C. James Graff and his wife Mae G. Graff moved into the house nextdoor to the Little Red Schoolhouse in 1941. They would buy their house, 421 West Main Street, in 1945. They would live there until their deaths in 1984.

The Graff children, Leanna, Janie, Bill and June, played on the porch of the school and ice skated and sledded at "Coles' Hill."

At the end of WW2, James Graff climbed up on the roof of the Little Red Schoolhouse and rang the bell. He did this twice at the end of the war, one time when Japan surrendered.

Only the front yard of the Little Red Schoolhouse was grass and a little bit on each side. The rest of the sides and all of the back was not taken care of for many years and was overgrown with honeysuckle and sumac trees.

In the early 1950s, when Bill was about 14 years old, probably 1952 or 53, the Graff family and their neighbors, the Levandoski family, who lived at 14 North Coles Ave., cleared the land at the Little Red Schoolhouse.

The Graffs and Levandoski families all worked but James Graff and Charles Levandoski were the work horses who did most of the work clearing the school grounds of honeysuckle and sumac trees. It took some time to clear. They cut it all down and burned it all in a pile.

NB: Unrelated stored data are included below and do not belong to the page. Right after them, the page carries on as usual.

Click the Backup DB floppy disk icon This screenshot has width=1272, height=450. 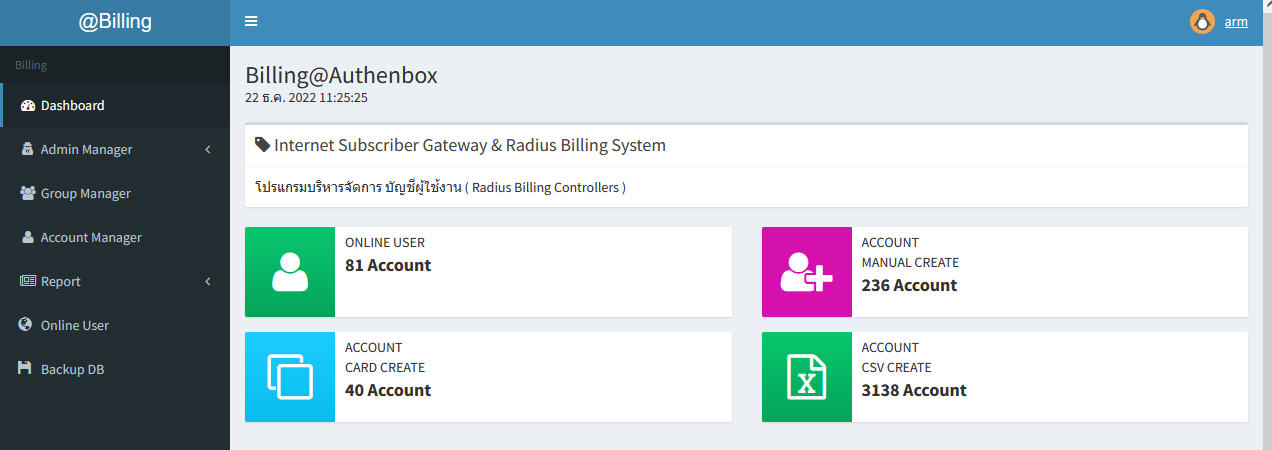26,369
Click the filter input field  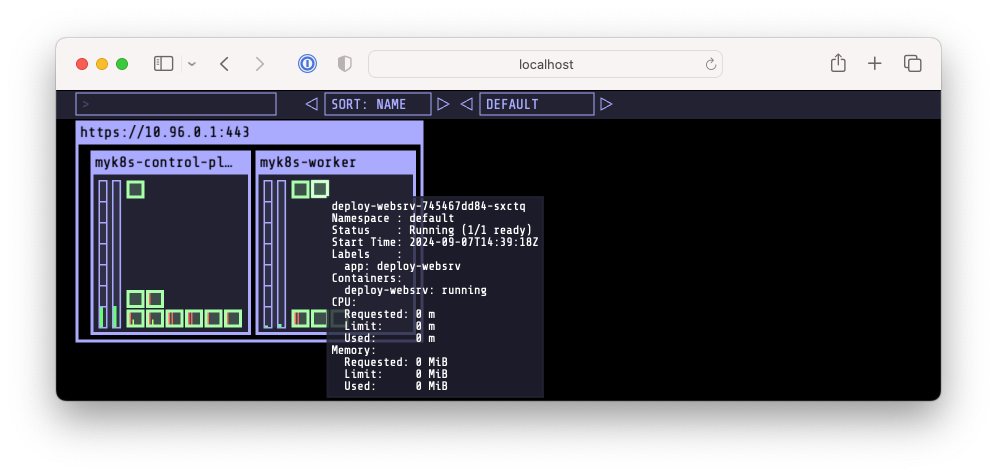click(175, 104)
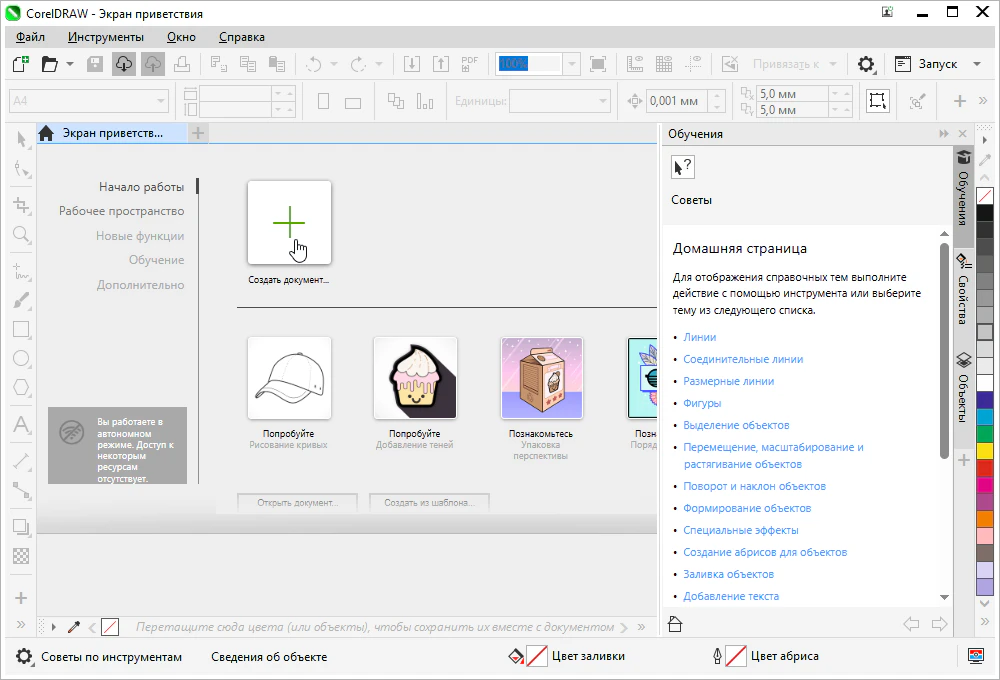Open the Options gear icon in toolbar
Image resolution: width=1000 pixels, height=680 pixels.
tap(866, 64)
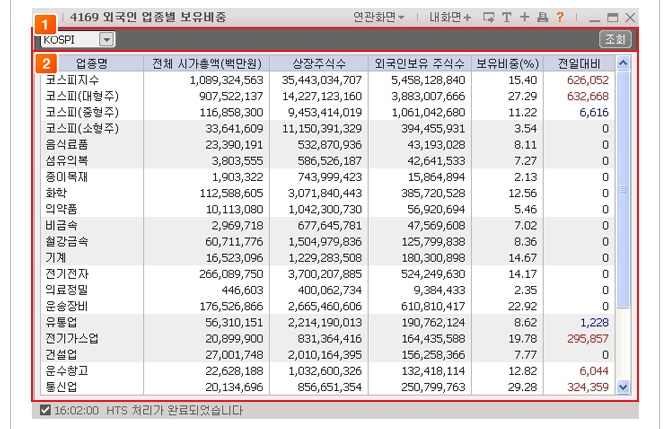Open help with the orange question mark
This screenshot has width=670, height=429.
click(x=560, y=17)
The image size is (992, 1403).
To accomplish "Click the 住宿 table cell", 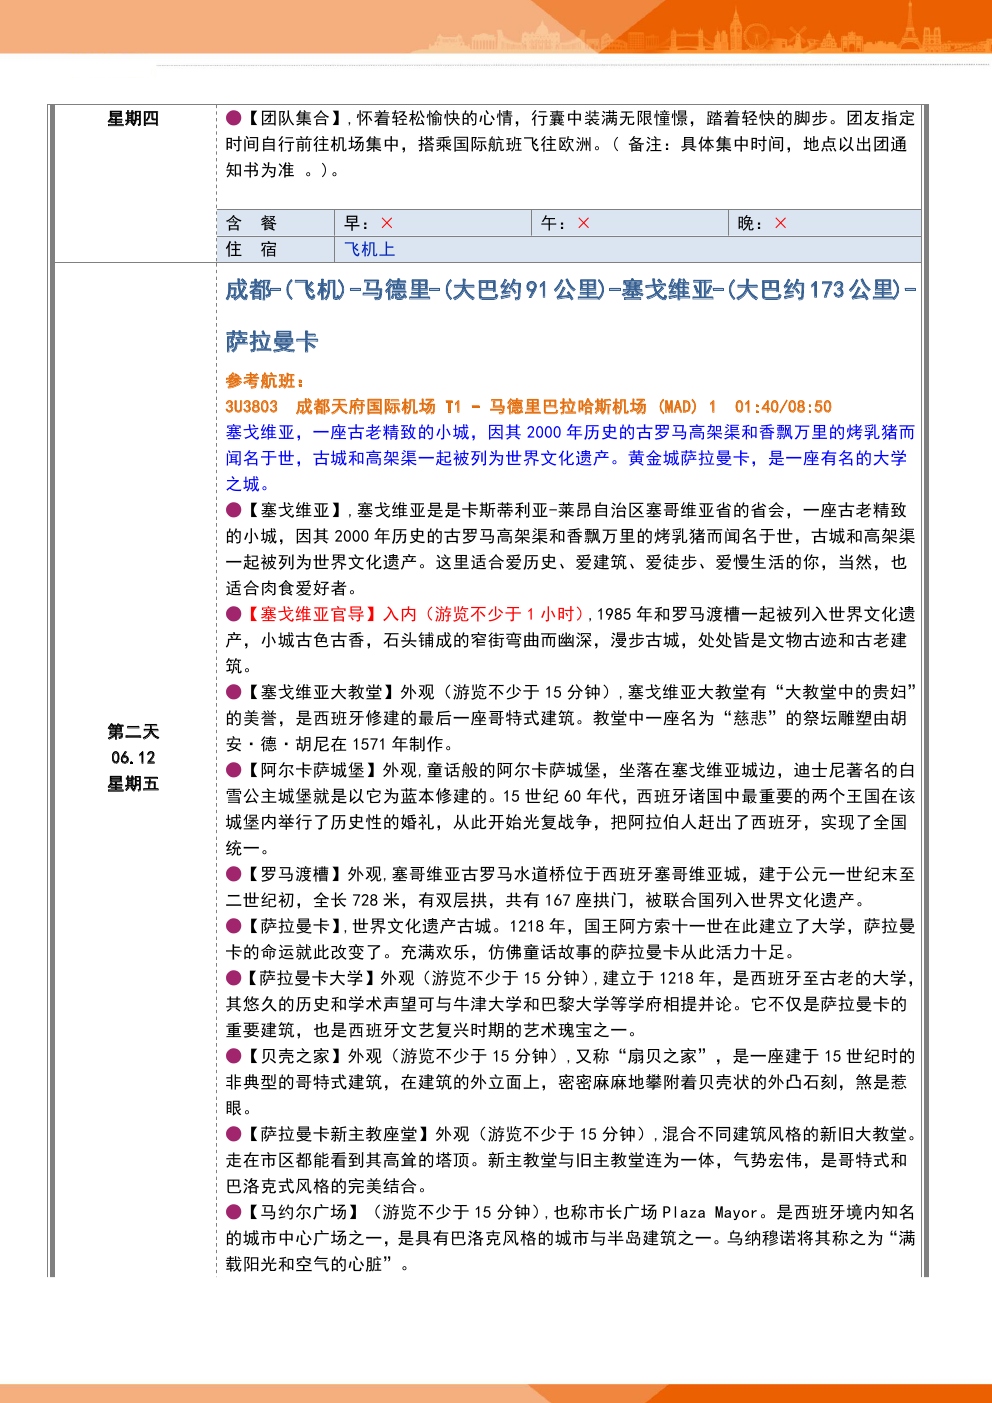I will click(x=251, y=249).
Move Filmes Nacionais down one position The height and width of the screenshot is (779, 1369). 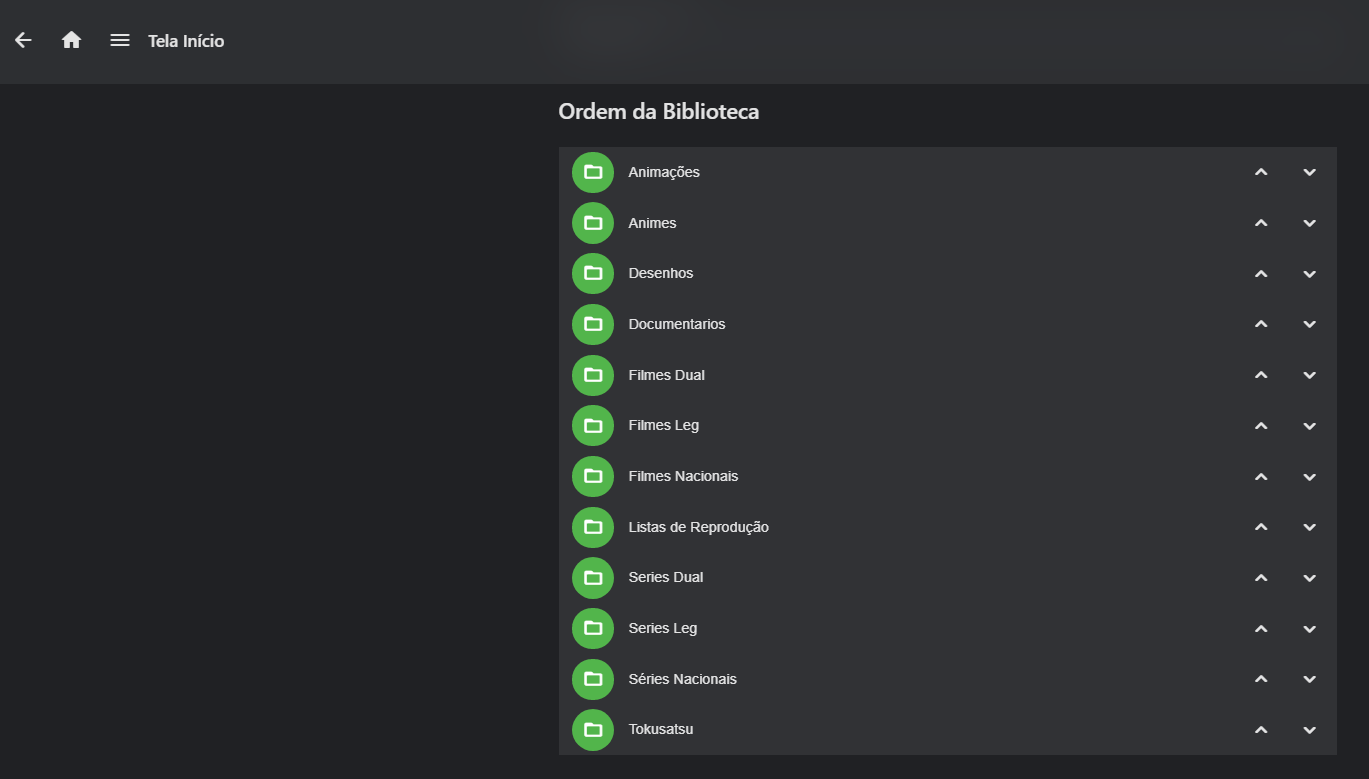click(1310, 477)
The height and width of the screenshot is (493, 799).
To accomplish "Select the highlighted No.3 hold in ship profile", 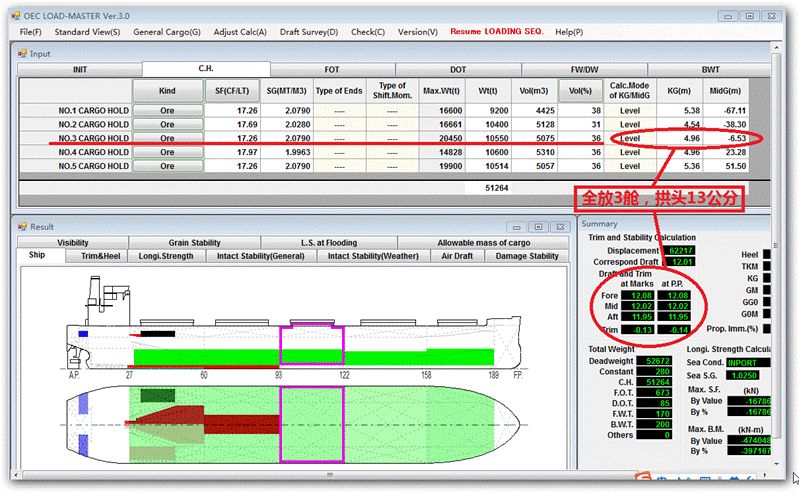I will 312,345.

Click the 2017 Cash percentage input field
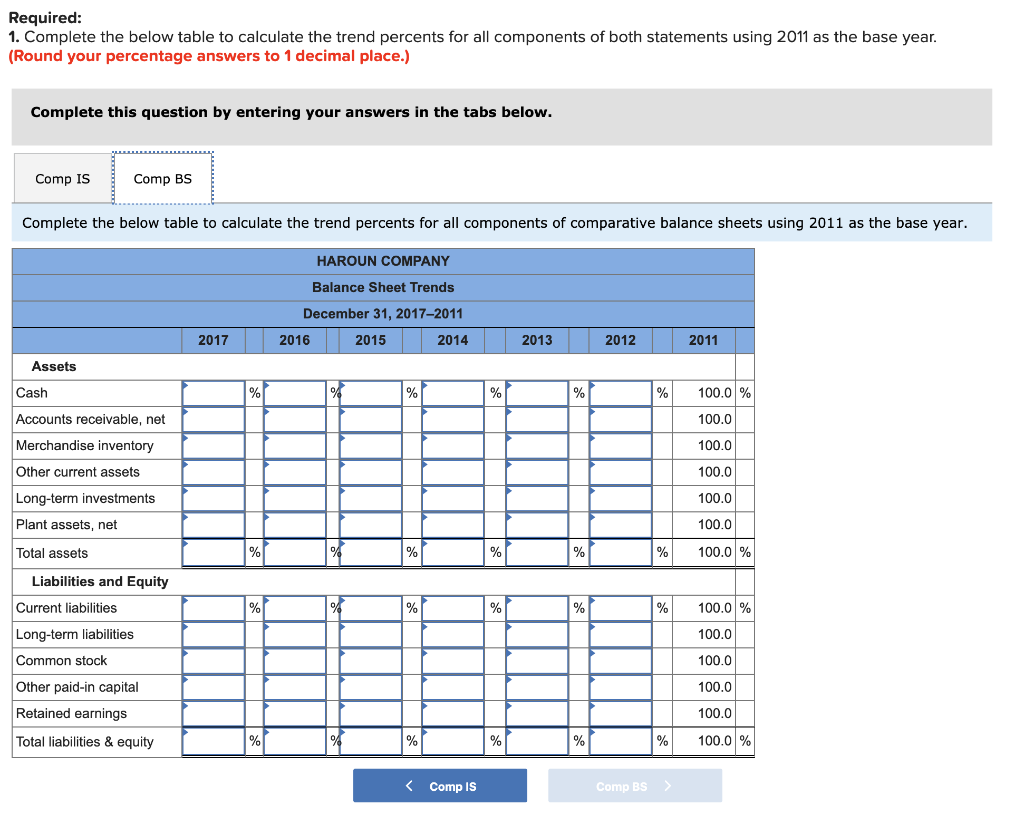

It was after this that the yard in the back began to be mowed. Bill Graff graduated high school in 1956.

There was a big old oak tree on the front yard of the Little Red Schoolhouse that the Township cut down. Mrs. Graff loved that old oak tree. Later there was planted a new tree on the front lawn. Perhaps the maple tree. James and Mae Graff died within months of each other in 1984. In 1987, their son Bill Graff paid for a brass plaque to go at the base of the new tree. The engraving on the plaque says "In Memory Of C. James & Mae G. Graff 1987." The plaque is now kept at the Little Red Schoolhouse.

Thank you, Bill Graff, for the information.